▸ Task requirements:
Write out all the entries below as a numbered list, one line per item, with the blank lines dropped.

▸ Given entries:
___

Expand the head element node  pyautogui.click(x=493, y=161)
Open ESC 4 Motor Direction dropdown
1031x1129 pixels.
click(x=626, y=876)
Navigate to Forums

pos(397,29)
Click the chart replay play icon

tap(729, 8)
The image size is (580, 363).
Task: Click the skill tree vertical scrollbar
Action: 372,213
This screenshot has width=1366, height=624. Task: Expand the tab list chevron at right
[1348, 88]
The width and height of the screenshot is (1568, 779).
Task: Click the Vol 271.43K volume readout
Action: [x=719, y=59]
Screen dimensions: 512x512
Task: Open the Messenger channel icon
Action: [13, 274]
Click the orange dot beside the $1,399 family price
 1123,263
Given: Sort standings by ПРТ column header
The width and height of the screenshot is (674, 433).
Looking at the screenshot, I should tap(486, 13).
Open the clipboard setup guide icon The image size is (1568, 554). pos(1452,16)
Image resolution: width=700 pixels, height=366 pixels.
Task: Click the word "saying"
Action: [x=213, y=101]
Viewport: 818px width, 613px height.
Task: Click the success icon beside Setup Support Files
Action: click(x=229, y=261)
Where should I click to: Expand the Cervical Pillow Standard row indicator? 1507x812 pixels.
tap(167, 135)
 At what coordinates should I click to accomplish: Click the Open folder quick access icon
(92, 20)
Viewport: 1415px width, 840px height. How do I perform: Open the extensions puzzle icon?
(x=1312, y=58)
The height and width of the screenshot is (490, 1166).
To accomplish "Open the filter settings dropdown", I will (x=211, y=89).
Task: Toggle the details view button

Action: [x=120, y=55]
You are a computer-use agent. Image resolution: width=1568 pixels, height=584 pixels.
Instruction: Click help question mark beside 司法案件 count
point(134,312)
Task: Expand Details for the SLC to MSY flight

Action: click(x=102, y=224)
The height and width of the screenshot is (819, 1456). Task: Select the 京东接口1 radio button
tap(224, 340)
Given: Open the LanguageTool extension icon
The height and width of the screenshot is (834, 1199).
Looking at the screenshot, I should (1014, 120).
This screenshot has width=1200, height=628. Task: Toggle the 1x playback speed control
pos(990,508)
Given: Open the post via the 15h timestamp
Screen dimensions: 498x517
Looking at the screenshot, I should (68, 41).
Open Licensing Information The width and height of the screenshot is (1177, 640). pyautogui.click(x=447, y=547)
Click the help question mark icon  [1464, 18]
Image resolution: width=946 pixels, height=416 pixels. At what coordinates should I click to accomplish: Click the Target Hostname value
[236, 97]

___

▸ Reply:
1. Expand the head element node  pyautogui.click(x=493, y=161)
2. Open ESC 4 Motor Direction dropdown
3. 1031x1129 pixels.
4. click(x=626, y=876)
5. Navigate to Forums
6. pos(397,29)
7. Click the chart replay play icon
8. tap(729, 8)
9. The image size is (580, 363).
10. Task: Click the skill tree vertical scrollbar
11. Action: 372,213
12. This screenshot has width=1366, height=624. Task: Expand the tab list chevron at right
13. [1348, 88]
14. The width and height of the screenshot is (1568, 779).
15. Task: Click the Vol 271.43K volume readout
16. Action: [x=719, y=59]
17. Screen dimensions: 512x512
18. Task: Open the Messenger channel icon
19. Action: [13, 274]
20. Click the orange dot beside the $1,399 family price
21.  1123,263
22. Given: Sort standings by ПРТ column header
23. The width and height of the screenshot is (674, 433).
24. Looking at the screenshot, I should tap(486, 13).
25. Open the clipboard setup guide icon The image size is (1568, 554). pos(1452,16)
26. Image resolution: width=700 pixels, height=366 pixels.
27. Task: Click the word "saying"
28. Action: [x=213, y=101]
29. Viewport: 818px width, 613px height.
30. Task: Click the success icon beside Setup Support Files
31. Action: click(x=229, y=261)
32. Where should I click to: Expand the Cervical Pillow Standard row indicator? 1507x812 pixels.
33. tap(167, 135)
34.  At what coordinates should I click to accomplish: Click the Open folder quick access icon
35. (92, 20)
36. Viewport: 1415px width, 840px height. How do I perform: Open the extensions puzzle icon?
37. (x=1312, y=58)
38. The height and width of the screenshot is (490, 1166).
39. To accomplish "Open the filter settings dropdown", I will (x=211, y=89).
40. Task: Toggle the details view button
41. Action: [x=120, y=55]
42. You are a computer-use agent. Image resolution: width=1568 pixels, height=584 pixels.
43. Instruction: Click help question mark beside 司法案件 count
44. point(134,312)
45. Task: Expand Details for the SLC to MSY flight
46. Action: click(x=102, y=224)
47. The height and width of the screenshot is (819, 1456). Task: Select the 京东接口1 radio button
48. tap(224, 340)
49. Given: Open the LanguageTool extension icon
50. The height and width of the screenshot is (834, 1199).
51. Looking at the screenshot, I should (1014, 120).
52. This screenshot has width=1200, height=628. Task: Toggle the 1x playback speed control
53. pos(990,508)
54. Given: Open the post via the 15h timestamp
55. Screen dimensions: 498x517
56. Looking at the screenshot, I should (68, 41).
57. Open Licensing Information The width and height of the screenshot is (1177, 640). pyautogui.click(x=447, y=547)
58. Click the help question mark icon  [1464, 18]
59. Image resolution: width=946 pixels, height=416 pixels. At what coordinates should I click to accomplish: Click the Target Hostname value
60. [236, 97]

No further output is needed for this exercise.